THE DATA:

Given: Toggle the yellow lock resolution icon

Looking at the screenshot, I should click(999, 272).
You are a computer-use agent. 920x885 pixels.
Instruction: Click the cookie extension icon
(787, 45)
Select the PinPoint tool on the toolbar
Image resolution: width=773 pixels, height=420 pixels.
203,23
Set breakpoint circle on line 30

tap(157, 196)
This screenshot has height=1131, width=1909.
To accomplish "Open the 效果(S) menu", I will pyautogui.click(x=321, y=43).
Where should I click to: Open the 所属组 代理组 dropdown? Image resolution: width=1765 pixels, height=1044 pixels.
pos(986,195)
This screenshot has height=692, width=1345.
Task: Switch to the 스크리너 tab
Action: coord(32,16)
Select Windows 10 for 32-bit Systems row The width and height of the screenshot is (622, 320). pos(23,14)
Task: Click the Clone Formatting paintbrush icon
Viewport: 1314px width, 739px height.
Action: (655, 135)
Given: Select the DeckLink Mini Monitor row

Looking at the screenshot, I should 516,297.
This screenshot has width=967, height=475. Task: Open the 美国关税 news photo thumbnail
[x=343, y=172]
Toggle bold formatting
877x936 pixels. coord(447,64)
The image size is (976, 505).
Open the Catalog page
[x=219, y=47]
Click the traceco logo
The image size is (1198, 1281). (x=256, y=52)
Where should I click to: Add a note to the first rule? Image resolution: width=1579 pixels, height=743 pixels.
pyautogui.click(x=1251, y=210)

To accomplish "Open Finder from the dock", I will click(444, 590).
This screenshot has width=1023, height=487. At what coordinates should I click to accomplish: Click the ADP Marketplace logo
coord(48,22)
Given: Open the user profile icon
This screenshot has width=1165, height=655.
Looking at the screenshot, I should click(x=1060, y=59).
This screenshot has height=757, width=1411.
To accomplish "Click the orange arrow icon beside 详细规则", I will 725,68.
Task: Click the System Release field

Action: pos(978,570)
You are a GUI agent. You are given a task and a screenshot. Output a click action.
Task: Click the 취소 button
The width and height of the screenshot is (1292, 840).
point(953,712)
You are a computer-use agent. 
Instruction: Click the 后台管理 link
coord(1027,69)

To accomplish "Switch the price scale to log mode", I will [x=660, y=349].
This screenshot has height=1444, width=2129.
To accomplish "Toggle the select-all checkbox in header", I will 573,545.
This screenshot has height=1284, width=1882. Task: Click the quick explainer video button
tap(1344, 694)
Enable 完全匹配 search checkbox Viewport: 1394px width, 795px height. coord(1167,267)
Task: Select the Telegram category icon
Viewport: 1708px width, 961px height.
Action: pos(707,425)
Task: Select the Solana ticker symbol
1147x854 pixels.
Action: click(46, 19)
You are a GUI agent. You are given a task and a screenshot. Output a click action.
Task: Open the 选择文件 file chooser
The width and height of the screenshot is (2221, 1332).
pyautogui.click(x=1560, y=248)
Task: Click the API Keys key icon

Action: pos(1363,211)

TASK PROMPT: Answer with a number only. How many lines in the records include the word "will"?

EXERCISE RESULT: 5